== Data supplied
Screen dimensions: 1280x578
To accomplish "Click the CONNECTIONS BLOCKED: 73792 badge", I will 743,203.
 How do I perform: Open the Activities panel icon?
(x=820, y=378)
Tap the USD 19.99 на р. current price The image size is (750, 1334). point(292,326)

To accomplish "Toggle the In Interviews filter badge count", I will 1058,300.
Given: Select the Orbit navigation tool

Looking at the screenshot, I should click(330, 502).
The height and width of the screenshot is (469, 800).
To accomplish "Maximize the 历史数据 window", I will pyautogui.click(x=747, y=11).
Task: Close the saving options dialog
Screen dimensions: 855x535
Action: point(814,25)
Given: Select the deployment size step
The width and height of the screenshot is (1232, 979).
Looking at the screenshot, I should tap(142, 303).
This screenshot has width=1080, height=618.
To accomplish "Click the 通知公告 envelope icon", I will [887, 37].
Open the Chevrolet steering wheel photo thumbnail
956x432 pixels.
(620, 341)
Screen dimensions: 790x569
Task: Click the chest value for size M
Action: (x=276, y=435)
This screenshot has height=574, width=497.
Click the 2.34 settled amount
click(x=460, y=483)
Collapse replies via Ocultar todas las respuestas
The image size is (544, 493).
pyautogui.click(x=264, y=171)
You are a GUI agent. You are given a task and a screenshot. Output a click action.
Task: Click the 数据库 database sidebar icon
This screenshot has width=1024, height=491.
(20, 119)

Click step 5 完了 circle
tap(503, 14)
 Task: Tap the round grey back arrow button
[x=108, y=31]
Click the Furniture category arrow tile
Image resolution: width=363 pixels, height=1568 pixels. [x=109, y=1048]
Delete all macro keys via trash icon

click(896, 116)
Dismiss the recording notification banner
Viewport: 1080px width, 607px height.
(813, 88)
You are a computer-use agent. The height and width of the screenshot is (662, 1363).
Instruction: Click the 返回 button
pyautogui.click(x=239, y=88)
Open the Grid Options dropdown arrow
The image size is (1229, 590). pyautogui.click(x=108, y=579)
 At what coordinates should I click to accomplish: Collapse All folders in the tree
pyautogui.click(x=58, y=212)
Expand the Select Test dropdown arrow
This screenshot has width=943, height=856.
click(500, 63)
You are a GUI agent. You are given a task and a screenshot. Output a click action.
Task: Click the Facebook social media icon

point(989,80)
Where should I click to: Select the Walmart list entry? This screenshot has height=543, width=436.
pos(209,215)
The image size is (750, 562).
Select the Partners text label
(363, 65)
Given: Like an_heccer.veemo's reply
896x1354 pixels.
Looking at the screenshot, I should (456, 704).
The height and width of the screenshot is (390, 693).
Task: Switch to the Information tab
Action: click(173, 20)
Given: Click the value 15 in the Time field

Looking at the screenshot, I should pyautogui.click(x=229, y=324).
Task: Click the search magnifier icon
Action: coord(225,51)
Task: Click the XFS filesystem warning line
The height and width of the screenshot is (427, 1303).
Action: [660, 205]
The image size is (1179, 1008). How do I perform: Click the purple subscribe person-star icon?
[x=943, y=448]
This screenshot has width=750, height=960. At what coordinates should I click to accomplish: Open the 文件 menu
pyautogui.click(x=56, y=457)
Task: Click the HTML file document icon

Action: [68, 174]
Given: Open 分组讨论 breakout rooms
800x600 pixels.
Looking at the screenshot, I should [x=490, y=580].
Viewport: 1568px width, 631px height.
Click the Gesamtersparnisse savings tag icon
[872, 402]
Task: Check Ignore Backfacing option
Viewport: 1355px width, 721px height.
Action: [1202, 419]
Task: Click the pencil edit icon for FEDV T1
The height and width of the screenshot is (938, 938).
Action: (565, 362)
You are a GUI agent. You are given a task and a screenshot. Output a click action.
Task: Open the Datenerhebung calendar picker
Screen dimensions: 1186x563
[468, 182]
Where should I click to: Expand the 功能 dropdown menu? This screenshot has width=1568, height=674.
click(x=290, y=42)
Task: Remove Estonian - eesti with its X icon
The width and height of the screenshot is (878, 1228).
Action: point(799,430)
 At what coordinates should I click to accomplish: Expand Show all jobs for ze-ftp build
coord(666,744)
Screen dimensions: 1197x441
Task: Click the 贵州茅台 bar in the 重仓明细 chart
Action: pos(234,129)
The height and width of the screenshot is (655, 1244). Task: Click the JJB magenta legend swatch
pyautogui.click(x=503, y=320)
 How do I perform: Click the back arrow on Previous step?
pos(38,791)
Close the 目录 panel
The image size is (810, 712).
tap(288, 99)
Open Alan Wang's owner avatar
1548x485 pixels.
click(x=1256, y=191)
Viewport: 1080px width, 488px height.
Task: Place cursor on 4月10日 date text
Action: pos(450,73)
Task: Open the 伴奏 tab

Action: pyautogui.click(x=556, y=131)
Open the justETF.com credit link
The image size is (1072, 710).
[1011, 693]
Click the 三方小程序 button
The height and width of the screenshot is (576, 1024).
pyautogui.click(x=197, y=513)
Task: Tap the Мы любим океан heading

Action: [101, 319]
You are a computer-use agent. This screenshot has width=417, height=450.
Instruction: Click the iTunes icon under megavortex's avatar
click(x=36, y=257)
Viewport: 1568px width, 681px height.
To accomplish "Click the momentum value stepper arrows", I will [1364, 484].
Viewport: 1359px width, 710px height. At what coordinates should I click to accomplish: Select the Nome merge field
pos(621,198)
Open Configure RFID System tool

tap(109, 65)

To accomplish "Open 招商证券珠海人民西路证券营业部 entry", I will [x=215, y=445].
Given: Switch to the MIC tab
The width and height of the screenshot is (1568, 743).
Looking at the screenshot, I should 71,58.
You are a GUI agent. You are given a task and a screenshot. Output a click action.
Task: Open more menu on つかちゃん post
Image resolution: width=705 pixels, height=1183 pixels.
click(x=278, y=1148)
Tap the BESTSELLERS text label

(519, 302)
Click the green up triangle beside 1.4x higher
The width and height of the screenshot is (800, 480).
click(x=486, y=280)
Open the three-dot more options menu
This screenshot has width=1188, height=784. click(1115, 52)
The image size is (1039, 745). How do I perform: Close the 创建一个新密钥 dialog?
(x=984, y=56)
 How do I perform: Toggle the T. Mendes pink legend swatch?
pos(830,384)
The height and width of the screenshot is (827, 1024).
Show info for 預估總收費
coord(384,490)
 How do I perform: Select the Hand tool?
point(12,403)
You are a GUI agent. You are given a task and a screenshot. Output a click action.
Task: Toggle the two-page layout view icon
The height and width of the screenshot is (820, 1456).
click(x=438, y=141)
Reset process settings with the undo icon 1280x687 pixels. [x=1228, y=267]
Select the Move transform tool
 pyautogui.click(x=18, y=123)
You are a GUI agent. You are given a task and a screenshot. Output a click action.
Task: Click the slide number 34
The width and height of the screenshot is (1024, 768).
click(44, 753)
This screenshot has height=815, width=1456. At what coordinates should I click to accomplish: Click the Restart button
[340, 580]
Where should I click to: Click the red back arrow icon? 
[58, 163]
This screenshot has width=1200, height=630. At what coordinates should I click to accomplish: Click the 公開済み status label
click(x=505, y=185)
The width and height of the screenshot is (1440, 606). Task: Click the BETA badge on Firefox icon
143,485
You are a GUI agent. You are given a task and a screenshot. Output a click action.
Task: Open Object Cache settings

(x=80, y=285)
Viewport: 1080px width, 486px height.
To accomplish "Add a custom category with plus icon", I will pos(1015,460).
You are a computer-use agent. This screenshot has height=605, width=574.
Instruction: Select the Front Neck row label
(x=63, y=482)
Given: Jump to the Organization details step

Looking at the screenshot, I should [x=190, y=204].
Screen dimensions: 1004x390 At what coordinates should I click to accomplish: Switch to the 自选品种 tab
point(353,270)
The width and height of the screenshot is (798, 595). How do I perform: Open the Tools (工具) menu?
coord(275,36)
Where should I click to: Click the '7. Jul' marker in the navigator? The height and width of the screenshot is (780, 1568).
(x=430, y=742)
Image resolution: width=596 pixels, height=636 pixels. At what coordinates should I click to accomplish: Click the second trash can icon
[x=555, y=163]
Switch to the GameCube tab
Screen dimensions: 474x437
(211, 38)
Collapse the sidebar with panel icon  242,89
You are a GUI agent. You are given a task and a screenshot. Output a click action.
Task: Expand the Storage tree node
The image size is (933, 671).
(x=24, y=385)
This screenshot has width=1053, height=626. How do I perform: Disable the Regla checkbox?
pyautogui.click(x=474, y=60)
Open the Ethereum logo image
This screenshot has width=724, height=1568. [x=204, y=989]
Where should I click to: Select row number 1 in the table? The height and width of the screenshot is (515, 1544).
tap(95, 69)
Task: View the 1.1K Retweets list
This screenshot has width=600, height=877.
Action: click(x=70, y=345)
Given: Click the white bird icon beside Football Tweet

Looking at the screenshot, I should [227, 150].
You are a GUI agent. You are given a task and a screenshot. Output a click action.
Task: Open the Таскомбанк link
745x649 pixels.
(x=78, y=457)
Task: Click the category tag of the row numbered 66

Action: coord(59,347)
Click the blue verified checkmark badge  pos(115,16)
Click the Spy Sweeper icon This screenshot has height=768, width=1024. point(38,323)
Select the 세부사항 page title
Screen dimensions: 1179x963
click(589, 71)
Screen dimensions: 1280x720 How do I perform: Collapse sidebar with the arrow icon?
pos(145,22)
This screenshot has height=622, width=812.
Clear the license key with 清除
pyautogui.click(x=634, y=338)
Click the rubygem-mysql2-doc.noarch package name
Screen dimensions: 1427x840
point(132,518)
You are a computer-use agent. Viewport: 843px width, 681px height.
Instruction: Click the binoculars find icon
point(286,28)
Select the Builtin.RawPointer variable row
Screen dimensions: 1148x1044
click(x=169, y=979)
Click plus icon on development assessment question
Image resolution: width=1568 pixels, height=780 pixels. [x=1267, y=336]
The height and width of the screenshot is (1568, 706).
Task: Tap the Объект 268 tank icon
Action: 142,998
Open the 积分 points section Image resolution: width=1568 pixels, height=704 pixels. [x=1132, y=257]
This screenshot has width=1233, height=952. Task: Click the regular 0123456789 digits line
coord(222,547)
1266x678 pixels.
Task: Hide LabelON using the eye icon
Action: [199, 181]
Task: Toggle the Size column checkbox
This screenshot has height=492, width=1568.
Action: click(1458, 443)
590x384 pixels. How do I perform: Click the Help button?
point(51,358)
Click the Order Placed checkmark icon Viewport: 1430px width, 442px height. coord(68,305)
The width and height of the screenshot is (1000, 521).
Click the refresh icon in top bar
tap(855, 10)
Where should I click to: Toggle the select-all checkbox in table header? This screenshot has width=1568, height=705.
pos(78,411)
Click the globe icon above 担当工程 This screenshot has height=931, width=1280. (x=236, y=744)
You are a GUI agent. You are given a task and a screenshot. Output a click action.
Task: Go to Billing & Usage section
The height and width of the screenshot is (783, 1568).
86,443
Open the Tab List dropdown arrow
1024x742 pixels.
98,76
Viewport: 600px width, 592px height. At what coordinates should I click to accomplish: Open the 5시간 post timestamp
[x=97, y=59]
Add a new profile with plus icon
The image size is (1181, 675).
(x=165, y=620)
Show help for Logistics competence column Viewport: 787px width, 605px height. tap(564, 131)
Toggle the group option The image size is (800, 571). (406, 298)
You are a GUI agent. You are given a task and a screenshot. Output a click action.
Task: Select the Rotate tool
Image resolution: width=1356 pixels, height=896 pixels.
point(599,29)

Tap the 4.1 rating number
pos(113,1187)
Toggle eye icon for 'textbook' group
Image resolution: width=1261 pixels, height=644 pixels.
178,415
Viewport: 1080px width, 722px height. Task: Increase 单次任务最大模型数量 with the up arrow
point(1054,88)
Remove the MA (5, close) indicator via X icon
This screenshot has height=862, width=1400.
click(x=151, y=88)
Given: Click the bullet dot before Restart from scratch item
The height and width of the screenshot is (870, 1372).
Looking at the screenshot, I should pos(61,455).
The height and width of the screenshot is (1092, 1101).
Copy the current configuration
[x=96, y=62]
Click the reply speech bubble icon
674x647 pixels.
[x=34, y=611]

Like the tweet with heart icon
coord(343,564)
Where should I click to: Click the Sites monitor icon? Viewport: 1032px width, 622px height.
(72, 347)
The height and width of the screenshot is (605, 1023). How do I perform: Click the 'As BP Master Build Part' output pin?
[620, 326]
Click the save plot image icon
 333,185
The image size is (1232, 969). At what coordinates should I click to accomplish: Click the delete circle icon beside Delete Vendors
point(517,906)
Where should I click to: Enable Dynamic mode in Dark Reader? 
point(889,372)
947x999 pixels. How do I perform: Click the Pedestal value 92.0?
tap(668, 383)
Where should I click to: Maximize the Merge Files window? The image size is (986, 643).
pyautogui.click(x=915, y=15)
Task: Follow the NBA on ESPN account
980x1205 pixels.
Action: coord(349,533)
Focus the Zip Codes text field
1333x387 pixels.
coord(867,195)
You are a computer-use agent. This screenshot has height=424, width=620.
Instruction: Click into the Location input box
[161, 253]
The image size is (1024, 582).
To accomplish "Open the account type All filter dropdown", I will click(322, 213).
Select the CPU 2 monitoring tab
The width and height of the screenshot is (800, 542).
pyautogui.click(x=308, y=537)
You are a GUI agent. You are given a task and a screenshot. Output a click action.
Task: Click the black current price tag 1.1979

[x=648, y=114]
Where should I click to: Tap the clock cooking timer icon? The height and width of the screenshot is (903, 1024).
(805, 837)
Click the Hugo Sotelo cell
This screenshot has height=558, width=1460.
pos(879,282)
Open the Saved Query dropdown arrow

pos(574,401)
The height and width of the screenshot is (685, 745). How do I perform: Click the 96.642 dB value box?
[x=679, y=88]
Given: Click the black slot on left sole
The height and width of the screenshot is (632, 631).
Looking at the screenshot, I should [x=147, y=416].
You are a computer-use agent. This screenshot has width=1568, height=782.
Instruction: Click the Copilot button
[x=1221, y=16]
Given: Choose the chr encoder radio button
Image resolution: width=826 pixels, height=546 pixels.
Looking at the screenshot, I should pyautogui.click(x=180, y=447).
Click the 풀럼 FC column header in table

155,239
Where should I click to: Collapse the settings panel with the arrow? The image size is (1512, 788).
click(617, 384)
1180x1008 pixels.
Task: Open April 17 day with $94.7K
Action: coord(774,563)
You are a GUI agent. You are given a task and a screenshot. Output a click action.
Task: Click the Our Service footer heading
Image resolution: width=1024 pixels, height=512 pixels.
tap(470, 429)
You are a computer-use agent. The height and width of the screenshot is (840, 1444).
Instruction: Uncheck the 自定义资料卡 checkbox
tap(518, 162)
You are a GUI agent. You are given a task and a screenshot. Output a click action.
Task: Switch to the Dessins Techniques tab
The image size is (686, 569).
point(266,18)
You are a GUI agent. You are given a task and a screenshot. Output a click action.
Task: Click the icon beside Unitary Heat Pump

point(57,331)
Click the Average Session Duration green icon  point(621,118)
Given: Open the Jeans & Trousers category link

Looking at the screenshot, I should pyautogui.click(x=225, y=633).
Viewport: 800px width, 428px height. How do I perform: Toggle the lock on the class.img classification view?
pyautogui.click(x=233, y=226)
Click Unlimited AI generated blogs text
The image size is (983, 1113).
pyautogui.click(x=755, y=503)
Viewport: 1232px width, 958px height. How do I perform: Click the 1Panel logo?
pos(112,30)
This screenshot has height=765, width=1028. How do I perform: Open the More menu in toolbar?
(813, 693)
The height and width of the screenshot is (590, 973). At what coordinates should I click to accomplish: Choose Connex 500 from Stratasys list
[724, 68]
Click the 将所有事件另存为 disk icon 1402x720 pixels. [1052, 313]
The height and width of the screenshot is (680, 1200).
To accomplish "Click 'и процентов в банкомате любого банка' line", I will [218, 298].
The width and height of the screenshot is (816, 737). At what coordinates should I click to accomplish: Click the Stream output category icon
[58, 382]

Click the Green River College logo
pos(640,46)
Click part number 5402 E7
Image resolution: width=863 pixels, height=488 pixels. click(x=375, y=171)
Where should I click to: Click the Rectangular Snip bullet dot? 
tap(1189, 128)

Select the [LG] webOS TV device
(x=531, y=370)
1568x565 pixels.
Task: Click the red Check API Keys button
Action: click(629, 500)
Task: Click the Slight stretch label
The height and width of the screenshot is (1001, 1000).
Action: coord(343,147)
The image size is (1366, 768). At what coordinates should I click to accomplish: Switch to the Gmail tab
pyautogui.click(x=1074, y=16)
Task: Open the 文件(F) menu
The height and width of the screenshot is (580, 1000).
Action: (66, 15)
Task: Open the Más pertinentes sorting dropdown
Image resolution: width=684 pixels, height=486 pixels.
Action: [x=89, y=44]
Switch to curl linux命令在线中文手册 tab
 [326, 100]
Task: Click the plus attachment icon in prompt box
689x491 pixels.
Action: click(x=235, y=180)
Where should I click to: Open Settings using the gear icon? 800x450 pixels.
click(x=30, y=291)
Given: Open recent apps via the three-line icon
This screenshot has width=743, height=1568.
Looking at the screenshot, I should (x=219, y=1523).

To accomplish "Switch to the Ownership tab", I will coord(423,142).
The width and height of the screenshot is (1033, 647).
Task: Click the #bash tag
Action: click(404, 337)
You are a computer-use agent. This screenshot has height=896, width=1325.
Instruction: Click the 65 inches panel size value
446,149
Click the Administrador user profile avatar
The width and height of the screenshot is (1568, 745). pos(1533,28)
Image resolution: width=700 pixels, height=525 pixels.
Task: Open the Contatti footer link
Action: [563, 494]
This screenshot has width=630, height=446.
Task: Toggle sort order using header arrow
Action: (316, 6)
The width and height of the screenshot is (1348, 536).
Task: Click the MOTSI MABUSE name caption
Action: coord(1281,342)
====
Extract every line above containing the word "filter".

To accomplish "Toggle the In Interviews filter badge count", I will 1058,300.
To accomplish "Open the account type All filter dropdown", I will click(322, 213).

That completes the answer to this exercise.